Son las . . . estalla una ventana del living. Me despierta Ela: “¿Did you hear that?” No, porque ignoro todo ya de noche. Me dice, “What was it?” mientras que su cara dice sin decirlo, “I’m scared”. Salgo del dormitorio con los ojos entreabiertos, los puños aferrados, escuchando un murmuro por fuera de la ventana del living, abajo, unos pocos metros, a donde debería haber un semáforo. Antes de sacar mi cabeza, por el agujero nuevo en donde había una vez una ventana, mis ojotas gimotean al torcerse para introducir fragmentos de vidrio por dentro de la goma. También marca Puma, por si importa—miro afuera.
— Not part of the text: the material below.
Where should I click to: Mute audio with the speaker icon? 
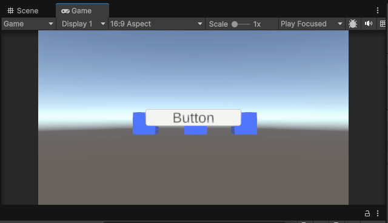point(368,24)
Los autos, los malditos autos. Ahora, un martes en la media noche, uno chocó contra el semáforo y lo mando cabeza primero dentro del living, luego, con un ricoché, rebotando atrás.

—You OK? pregunto.

Me devuelve la cara de sorpresa el conductor, antes de entrar en su auto de rajarse para siempre. Escucho el parachoques delantero raspar contra Louisiana St, al escaparse, por una cuadra.

Siempre los malditos autos; ni los puedo ignorar. Las motos como motosierras. Los camiones como detonadores de mi mal humor. He llegado—pito de cerrar puerta—al minuto veintiocho (quedan dos) y descubro lo mucho que detesto el ruido de esta terraza, de mi departamento, del complejo, de Midtown. Amo la urbanidad. Detesto el ruido. Amo la conveniencia. Detesto los choques de auto. Me anima la energía de la muchedumbre. Me apaga su insaciabilidad.
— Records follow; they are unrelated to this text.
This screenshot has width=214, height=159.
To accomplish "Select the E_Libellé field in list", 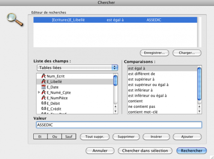I will coord(75,82).
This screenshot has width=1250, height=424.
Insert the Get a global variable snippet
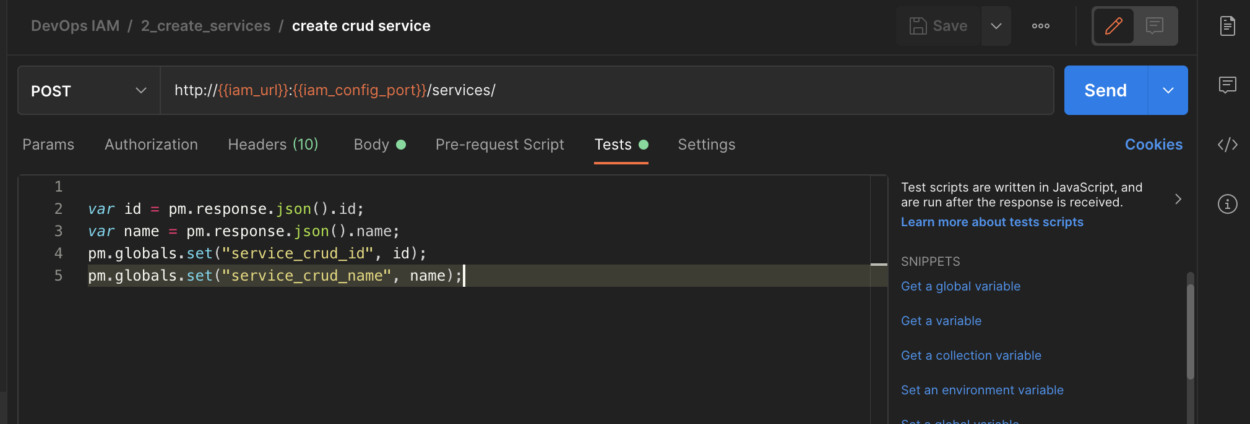[960, 286]
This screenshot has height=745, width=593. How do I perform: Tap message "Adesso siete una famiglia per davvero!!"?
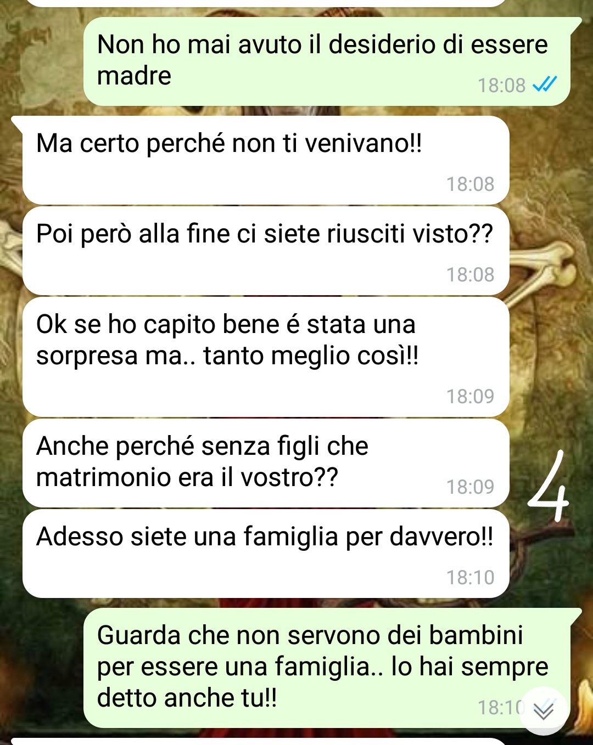click(266, 554)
¡SUENA MI TELÉFONO! Número desconocido. Justo lo que esperaba. Un poco de variedad contra la cascada de autos, peatones, garajes, portazos y pitos, de alarmas y de gritos. ¿Atiendo? No dijo nada.
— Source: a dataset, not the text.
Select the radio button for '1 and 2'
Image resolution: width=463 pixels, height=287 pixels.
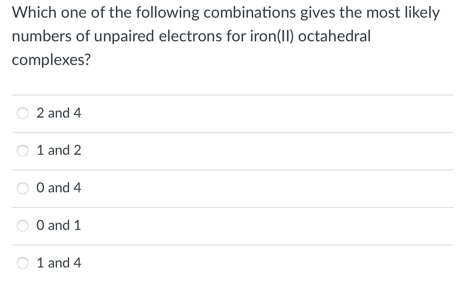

Paso mucho tiempo en mi cabeza. Quizás paso mucho tiempo transcribiendo la voz entre mis orejas. Podría aprovechar del sonido de por fuera. Lo objetivo. El manantial de mis pensamientos. Lo material. Incluso los olores (marijuana barata, nafta desperdiciada, mecha de vela ardiendo) y de otras sensaciones (picazón de una hormiga, sudor en la frente, garganta seca, estómago vacío). Pues, quién sabe.

Lamento ya por el que tenga que recibir este texto. No encontrará nada, niente, nimic. “We believe in nothing, Lebowski”. Solamente mucha mugre, como sacar el filtro del tanque de  peces, goteando al llevarlo al tacho. Y escuchar, oír, soñar.

Cierro el cuaderno. Y soplo las velas.